Identifying plants as a process: what can we learn from the Nuaulu Ethnobotanical Database project about intra-cultural and cross-cultural translation
Roy Ellen (University of Kent)
Paper short abstract:
This paper compares how two communities of practice - professional taxonomists working with herbarium reference collections and Nuaulu subsistence cultivators on Seram in eastern Indonesia - differ as groups and among themselves in the identifications they make of plants.
Paper long abstract:
We all seek to identify plants in our ordinary lives, or as professionals, yet what we mean by 'identification' and our intentions in seeking them are not always the same. Moreover, the 'identifications' we achieve are often subject to disagreement. This paper draws on examples from the Nuaulu Ethnobotanical Database project to compare how two communities of practice - professional taxonomists working with herbarium reference collections and Nuaulu subsistence cultivators on Seram in eastern Indonesia - differ as groups and among themselves in the identifications they make of plants. I argue that the differences between the two groups arise from the way material presents itself for identification in two radically different socio-cultural contexts, and the purposes for which the identifications are sort. Differences within the two groups arise from the ways individuals prioritize different kinds of information as this becomes available.

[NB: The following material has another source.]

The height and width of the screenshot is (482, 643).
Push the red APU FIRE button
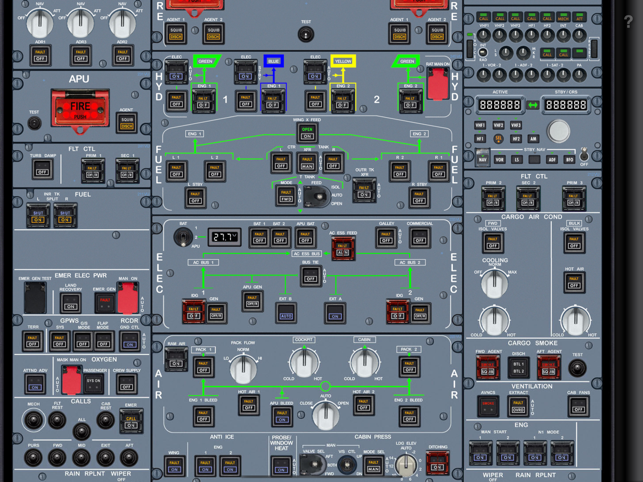(x=80, y=109)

Ethnobotanists often seek to translate between these two worlds of identification by seeking one-to-one correspondences between scientific and ethnoscientific categories that we describe as taxa, but often fail because the material used to identify plants and the purposes of identification are radically different. The paper concludes by suggesting how these issues are relevant to the contextualisation of ethnobotanical and biocultural collections in different kinds of institutions.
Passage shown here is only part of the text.